Task prompt: Transcribe the stretch of records from the line containing "The image size" through the line containing "coord(369,730)", including both of those lines.

Listed records:
----

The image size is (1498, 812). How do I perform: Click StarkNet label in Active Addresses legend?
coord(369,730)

----

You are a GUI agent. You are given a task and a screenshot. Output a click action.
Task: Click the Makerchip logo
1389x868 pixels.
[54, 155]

----

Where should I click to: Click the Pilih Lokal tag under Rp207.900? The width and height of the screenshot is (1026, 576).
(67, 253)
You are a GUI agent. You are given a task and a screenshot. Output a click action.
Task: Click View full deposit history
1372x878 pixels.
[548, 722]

----

Answer below:
The image size is (1498, 812). How do I perform: Click StarkNet label in Active Addresses legend?
coord(369,730)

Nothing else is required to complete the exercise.